The Internet is therefore one of the privileged platforms of the ongoing Great Power competition. The immediate result is the diffusion at the global level of the principle of digital sovereignty, intended as the application of technological and normative solutions to uphold the ultimate responsibility of the state over national cyber infrastructures and data. This is not only a development we observe in China or Russia, that are both busy implementing technical solutions to allow the segregation of their Internet traffic from the rest of the world’s. The ongoing decoupling of the ICT supply chain can also be understood in this context, and this is certainly a process impacting heavily even in the West, as shown by the harsh debate about Chinese hardware and 5G connectivity. But there is more: in this ISPI Dossier we consider cleavages that are widening even amongst like-minded and allied countries, such as those resulting from the global normative patchwork created by different national legislations in cyber security, or the restrictions to the free flow of data because of privacy and national security concerns, or, even, the discovery of long-term computer network operations against own allies’ most sensible targets.
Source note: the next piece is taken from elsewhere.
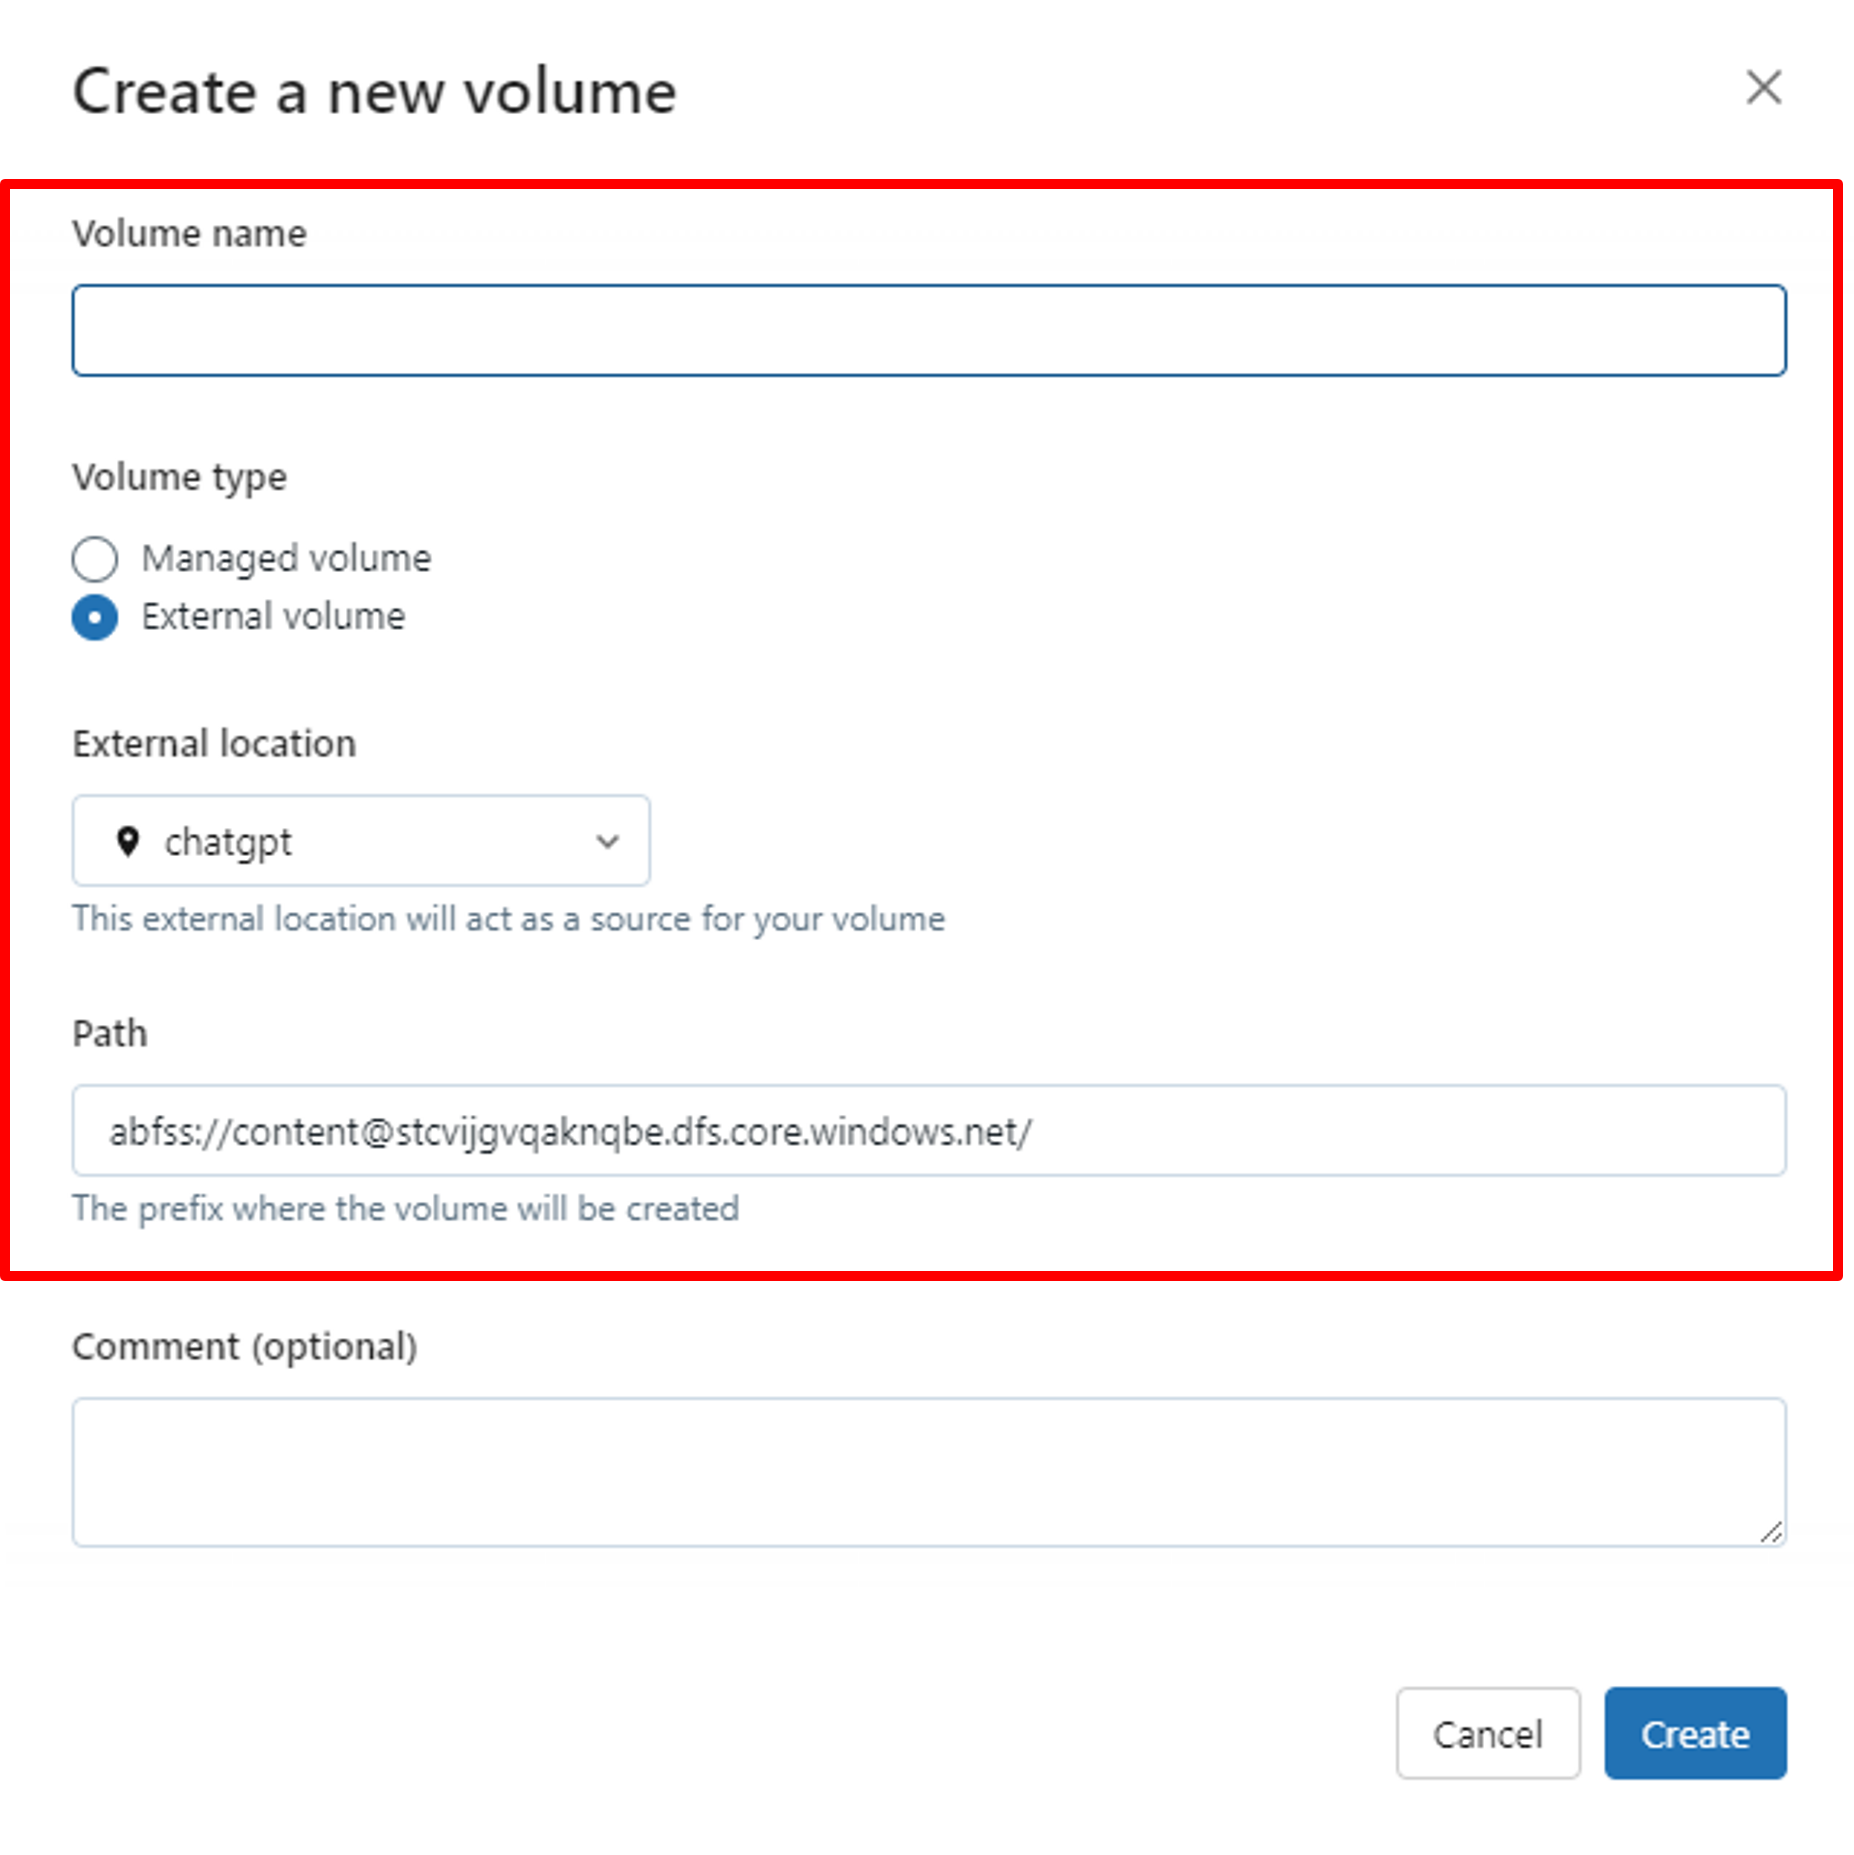Screen dimensions: 1854x1855
Task: Click the blue Create button
Action: coord(1695,1734)
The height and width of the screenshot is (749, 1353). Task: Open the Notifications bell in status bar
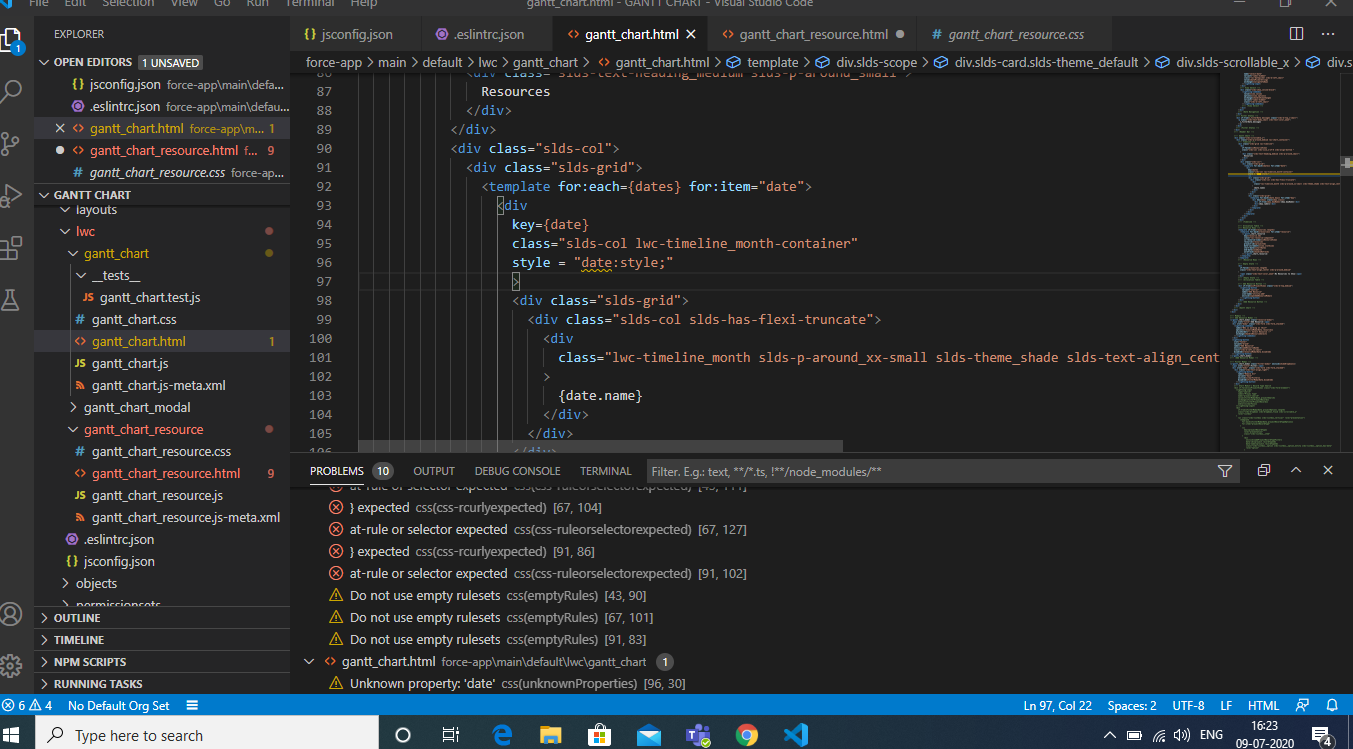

Since, in cyberspace, the weakest link is the most likely next target, every state has an international obligation to “do its part” by strengthening its domestic cyber resilience, and a national duty to build its relative cyber power. But cybersecurity is a team sport, and individual efforts will not suffice in order to safeguard a secure and free “cyber global common” for mankind. We might never see a cyber domain such as the one dreamt of by Barlow or even vaguely resembling Rousseau’s ideal “State of Nature”, but we need to avoid drifting in cyberspace towards a Hobbesian homo homini lupus that would justify Leviathans which areincompatible both with cyberspace stability and with the values the West needs to preserve.